Cronaca
Il dramma di Rebecca Passler: positiva al doping, scopre il tumore della madre
Una scoperta tragica che ha cambiato la vita della biathleta azzurra.
La positività al doping e la scoperta della malattia della madre
Rebecca Passler, giovane biathleta italiana, ha vissuto una delle esperienze più difficili della sua vita: la positività al doping, che inizialmente sembrava costarle la partecipazione alle Olimpiadi di Milano-Cortina 2026, le ha rivelato anche una verità sconvolgente. Durante il controllo antidoping, la Passler è risultata positiva al letrozolo, un farmaco che sua madre, Herlinde Kargruber, stava assumendo per curare un carcinoma mammario. Questo farmaco le è stato contaminato senza che Rebecca lo sapesse, e la scoperta del tumore di sua madre è arrivata come un colpo devastante. La madre aveva scelto di non rivelarle la sua malattia, preferendo aspettare il termine delle Olimpiadi.

La contaminazione: una scoperta casuale
Secondo la ricostruzione della biathleta, la contaminazione è avvenuta il giorno prima del controllo antidoping, quando Rebecca era a casa della madre a mangiare. Durante il pasto, madre e figlia avevano condiviso un cucchiaio di Nutella, senza sapere che il farmaco della madre era presente su di esso. Passler non sapeva nulla della malattia della madre e non faceva attenzione alla possibile contaminazione con il letrozolo, dato che non sapeva nemmeno che il farmaco fosse presente in casa.
Il riscatto della biathleta e il ritorno alle competizioni
Nonostante la vicenda, Rebecca Passler ha vinto il ricorso presso il Corte Nazionale d’Appello di Nado Italia (Nadab), che ha revocato la sua sospensione, permettendole di tornare a competere. La biathleta ha dichiarato di aver sempre creduto nella sua buona fede e ha ringraziato coloro che l’hanno supportata. Ora, con l’ennesimo ostacolo superato, Rebecca Passler si prepara a concentrarsi nuovamente sul biathlon, con la speranza di poter tornare a gareggiare ai massimi livelli.
La differenza con altri casi
La vicenda di Rebecca Passler ha suscitato attenzione, in particolare per la sua assoluta ignoranza riguardo alla malattia della madre, a differenza di altri casi, come quello di Sara Errani, che era al corrente della situazione.
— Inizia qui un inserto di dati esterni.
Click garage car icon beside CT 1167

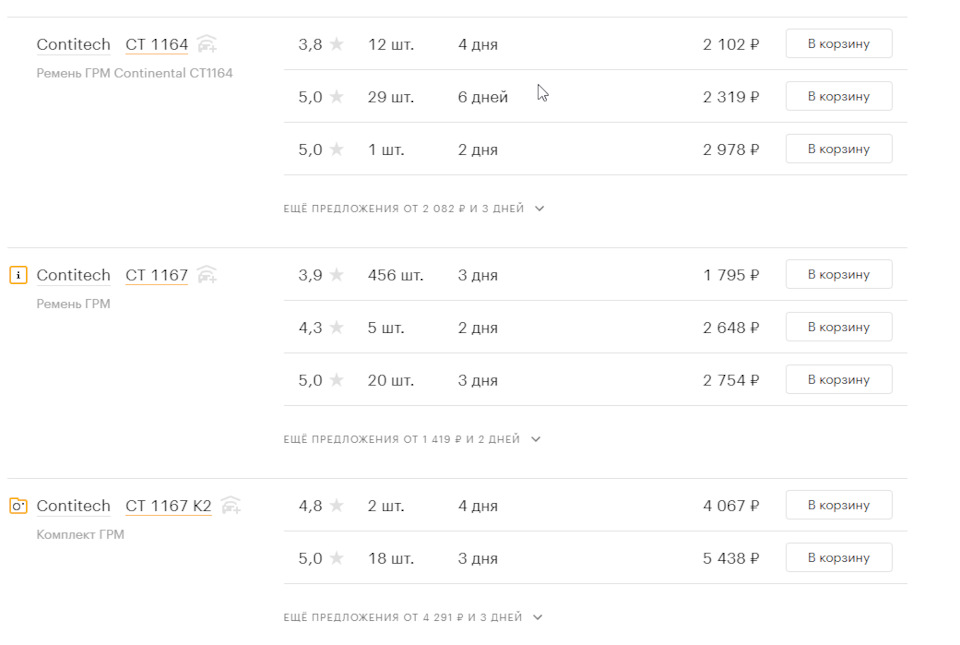[x=207, y=274]
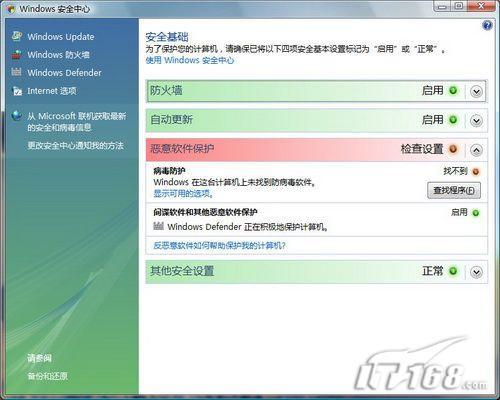Open help via blue question mark icon
The width and height of the screenshot is (500, 400).
tap(487, 25)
La biathleta non sapeva della terapia della madre e questo ha pesato decisamente nella decisione del tribunale sportivo.
Passler ora attende il giudizio del Tribunale nazionale antidoping (TNA) che dovrà confermare la decisione o applicare una squalifica. Nel frattempo, la giovane atleta può finalmente concentrarsi sul suo sport, con la consapevolezza di aver superato una battaglia tanto difficile quanto personale.